Overall teacher judgments on individual students will be needed for teachers and parents (and are protected by standard privacy considerations). Schools will need to know how they will use data for planning their own curriculum development and professional development. ERO will need to define what data it will use as it assesses the self-appraisal processes of schools and conducts other aspects of its reviews. It is likely also to need to define what data will be sought for national evaluation reports. Schools and the Ministry will need to jointly define what data will be used for intra- and inter-school development of robust processes for making and monitoring overall teacher judgments. (It may be that schools will form clusters for which the data will be relevant, but an interactive website has obvious attractions for disseminating and even creating knowledge and would probably make the idea of “sealed” clusters impracticable.) The Ministry will need to define what data will be needed to enable it to target resources so as to have the greatest impact on student achievement. A disaggregated approach such as this might alleviate some fears about possible misuse of data. It should be realised, however, that a determined media or other commentators could pursue data at school level and aggregate it however it wishes.
NSSAG role
- Administration of the Official Information Act is essentially managed by the Office of the Ombudsmen. The Ombudsmen have taken a demanding approach to claims that data is still under active use. The fundamental purpose of the Act, to progressively make information available so as to assist citizens to participate in their governance, would be frustrated if the Ombudsmen allowed claims that actions now will not be completed until many years into the future. Similarly, there is no basis for claims that official information can be withheld simply because it is research data.
- The NSSAG should seek to shift the debate to a less generalized treatment of “data”.
- NSSAG should ask for an analysis of exactly what data is needed where in order to achieve the objectives of the National Standards initiative.
- NSSAG may be able to suggest ways of monitoring data improvement and indicating the speed at which it can reasonably be expected to occur.

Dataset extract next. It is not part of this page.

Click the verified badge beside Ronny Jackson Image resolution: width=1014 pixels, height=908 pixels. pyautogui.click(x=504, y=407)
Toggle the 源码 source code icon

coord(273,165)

3. Using standards to enhance student achievement
The trust and cooperation of the sector will be promoted by a confident belief that the National Standards are not simply a device for categorising students by levels of performance, let alone categorising schools by the extent to which they “succeed”, but are an instrument for enhancing student achievement. How teachers, parents and other stakeholders respond to the information made available through National Standards is much more important than the information itself.
NSSAG role
- NSSAG will want to be informed about, and to comment on, Ministry plans for the formation and utilisation of the Student Achievement Function resources.
- NSSAG will also want to know about evolving plans for Professional Development resources.
- NSSAG will want to initiate discussion of how National Standards are being accommodated in Initial Teacher Education and in the activities of the various educational and professional bodies most involved in that.
- NSSAG will want to be informed about experience in the sector in using National Standards to identify learning issues (individual or at various levels of aggregation) and ability to recruit enhanced capability to deal with them.